In 1370, he easily captured present-day Tunisia and achieved the deposition of Caliph Khalid II, after which he was proclaimed the new ruler. His first measures on the throne were aimed at putting an end to the Bedouin uprising (1371) and alleviating the hardships of farmers.

Between 1371 and 1381, step by step, Ahmad II regained power in the south and southeast of Ifriqiya and finally conquered the Zab region. After 1381, he worked to strengthen power in the south to prevent the revival of local emirates. Due to the rivalry between the Marinids and the Abdelwadids and the struggle between them, the western border of the Hafsids' possessions remained calm.
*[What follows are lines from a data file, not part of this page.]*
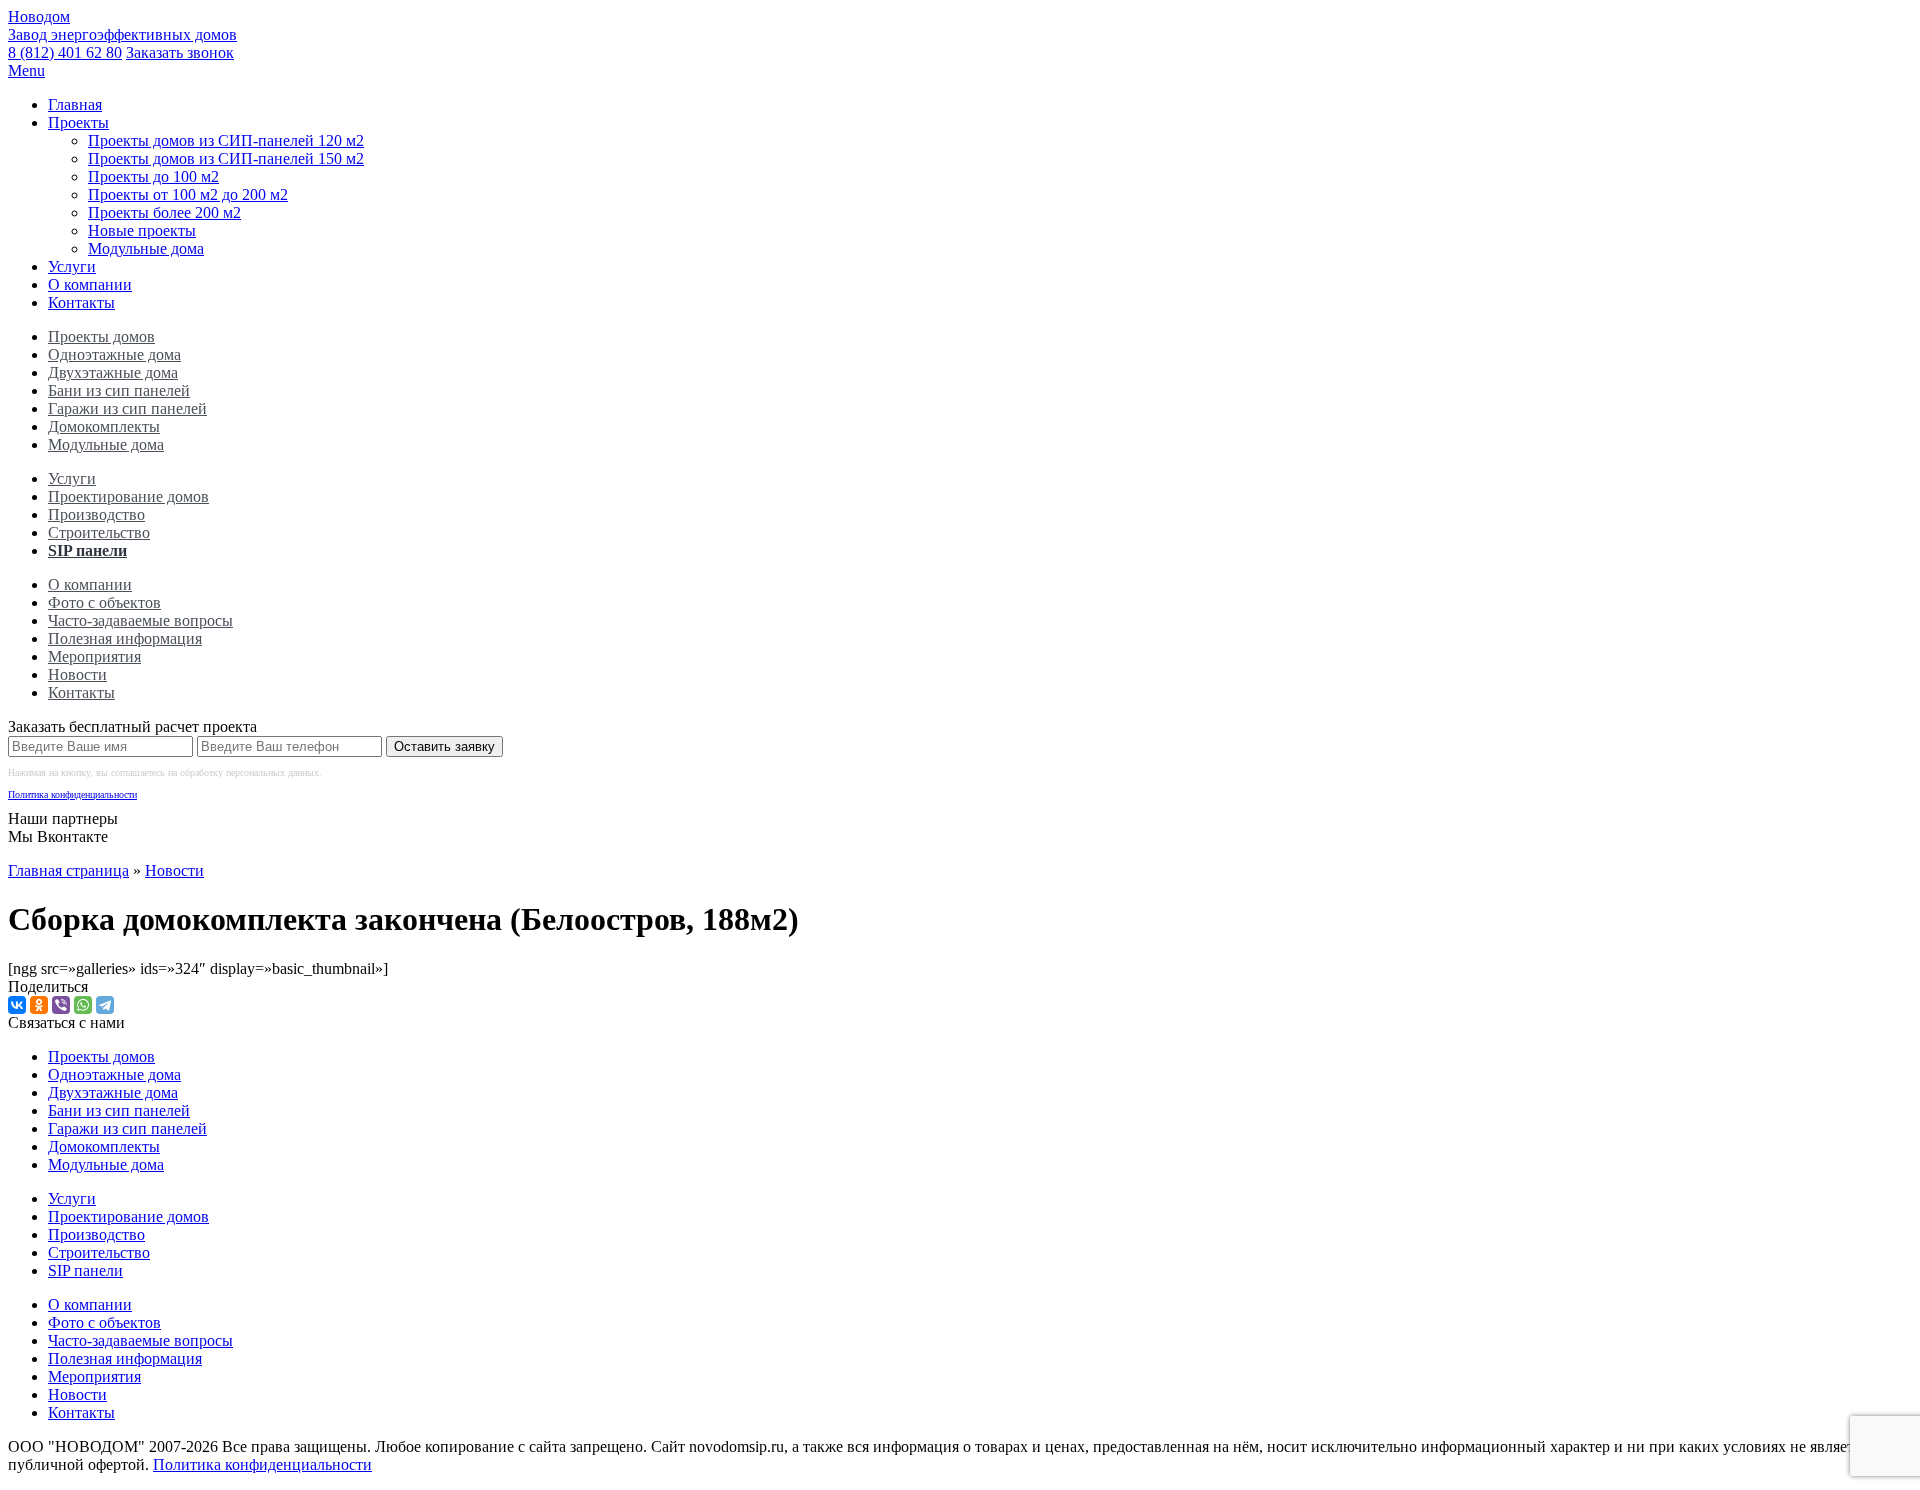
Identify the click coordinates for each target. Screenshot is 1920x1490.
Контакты (81, 302)
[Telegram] (105, 1005)
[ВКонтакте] (17, 1005)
Another problem of Ahmad was relations with Christian states fighting against pirate bases on the coast of Tunisia. In 1383, the Aragonese captured Djerba. The Republic of Genoa petitioned Pope Boniface IX for a crusade against the Hafsids, and in 1390, the Barbary Crusade was proclaimed. On 20 July 1390, the pirate stronghold of Mahdia was attacked by the Genoese with the support of the French and English knights led by Louis II of Bourbon. The city lasted until 20 September, and the besiegers were forced to lift the siege. Since then, the arrogance of the pirates has increased even more, but the Hafsids relations with Italian states have improved. In 1392, the Aragonese lost Djerba.
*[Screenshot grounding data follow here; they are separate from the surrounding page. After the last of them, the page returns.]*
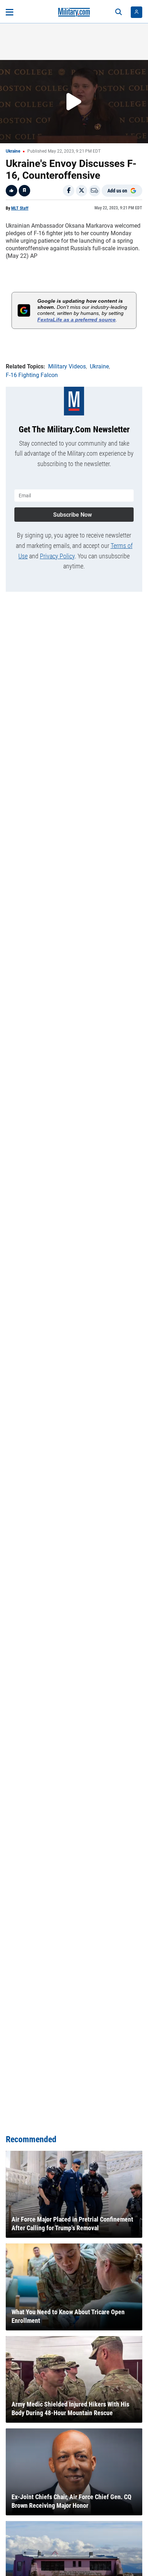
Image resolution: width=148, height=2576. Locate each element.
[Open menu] (9, 12)
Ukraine (13, 151)
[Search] (119, 12)
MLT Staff (19, 208)
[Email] (94, 190)
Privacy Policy (57, 556)
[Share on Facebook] (68, 190)
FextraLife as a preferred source (76, 319)
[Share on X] (81, 190)
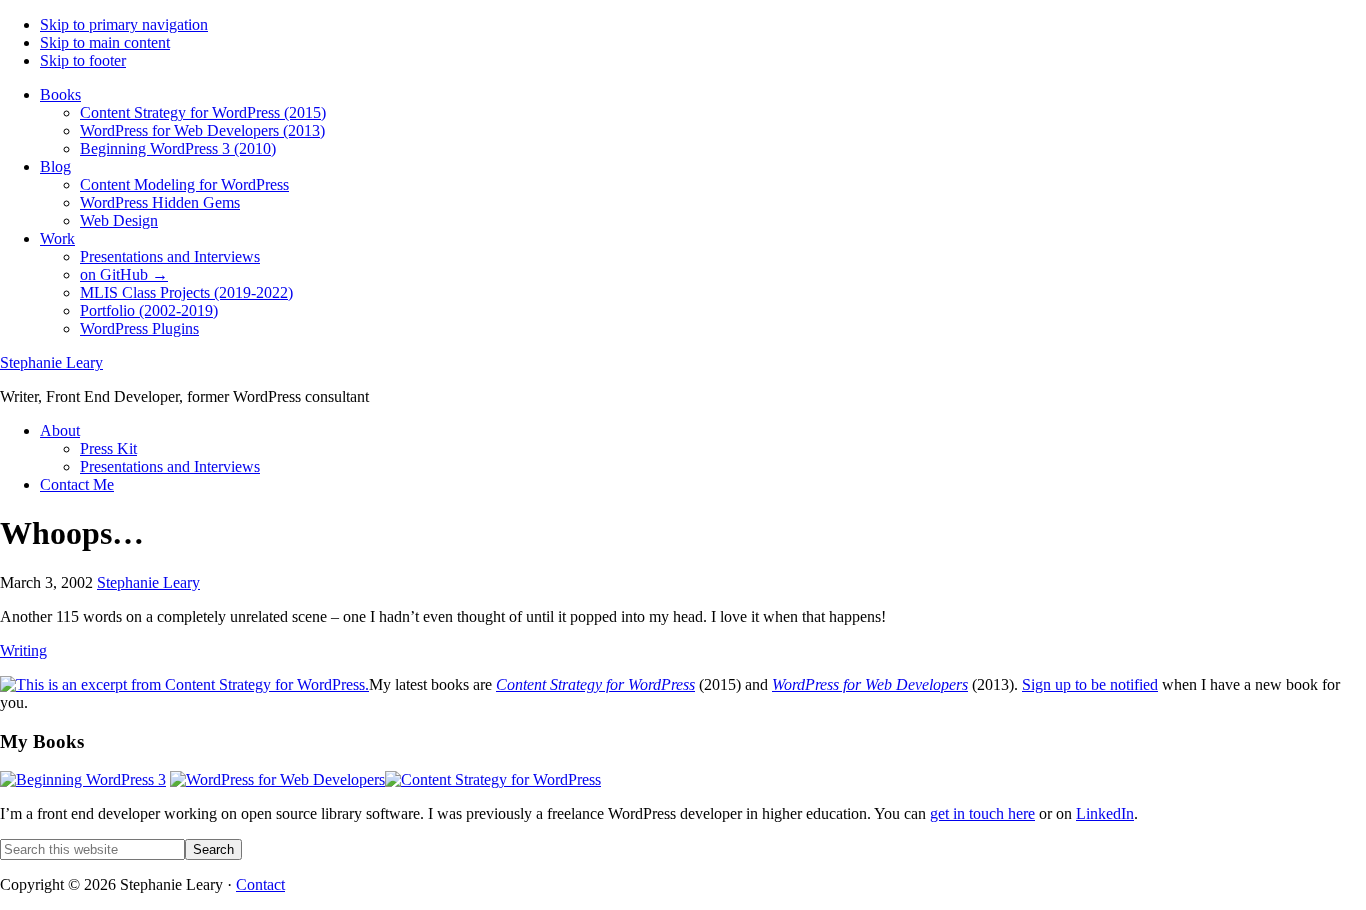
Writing (23, 650)
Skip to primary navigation (124, 24)
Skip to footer (83, 60)
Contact (260, 884)
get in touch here (982, 813)
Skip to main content (105, 42)
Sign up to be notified (1090, 684)
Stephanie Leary (51, 362)
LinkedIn (1105, 813)
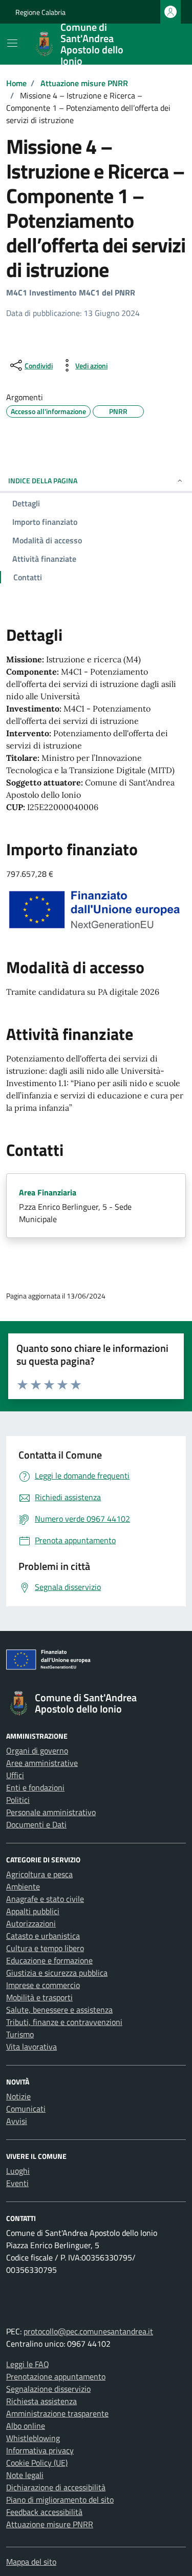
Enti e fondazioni (35, 1787)
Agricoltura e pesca (39, 1874)
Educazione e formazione (49, 1960)
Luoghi (18, 2171)
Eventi (17, 2183)
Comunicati (26, 2108)
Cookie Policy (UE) (37, 2462)
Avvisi (16, 2121)
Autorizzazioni (31, 1923)
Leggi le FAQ (27, 2364)
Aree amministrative (42, 1763)
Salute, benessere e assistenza (59, 2009)
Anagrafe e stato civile (45, 1899)
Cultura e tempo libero (45, 1948)
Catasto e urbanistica (43, 1936)
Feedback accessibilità (44, 2512)
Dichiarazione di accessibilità (55, 2487)
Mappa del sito (31, 2561)
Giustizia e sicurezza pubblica (57, 1973)
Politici (18, 1800)
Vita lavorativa (31, 2046)
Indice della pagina (42, 480)
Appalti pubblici (32, 1911)
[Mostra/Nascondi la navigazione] (12, 43)
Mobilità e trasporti (39, 1997)
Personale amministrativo (51, 1812)
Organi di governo (37, 1750)
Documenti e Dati (36, 1824)
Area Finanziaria (47, 1192)
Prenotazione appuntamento (55, 2376)
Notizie (18, 2096)
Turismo (20, 2034)
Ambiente (23, 1886)
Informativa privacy (40, 2450)
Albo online (25, 2426)
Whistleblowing (33, 2438)
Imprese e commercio (43, 1985)
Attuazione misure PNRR (49, 2524)
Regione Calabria (40, 12)
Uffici (15, 1775)
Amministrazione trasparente (57, 2413)
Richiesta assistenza (41, 2401)
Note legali (25, 2475)
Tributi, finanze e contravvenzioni (64, 2022)
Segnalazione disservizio (48, 2389)
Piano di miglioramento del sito (60, 2499)
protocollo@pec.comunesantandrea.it (88, 2331)
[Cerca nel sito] (164, 44)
Ahmad died in 1394. He was succeeded by his son Abu Faris Abd al-Aziz al-Mutawakkil.

==See also==
- Barbary Crusade

== Sources ==
- Abun-Nasr, Jamil M. A History of the Maghrib in the Islamic Period. Cambridge University Press, 1987. ISBN 0521337674 .
- Fossier, Robert (1987). "Storia del medioevo III: Il tempo delle crisi (1250–1520)"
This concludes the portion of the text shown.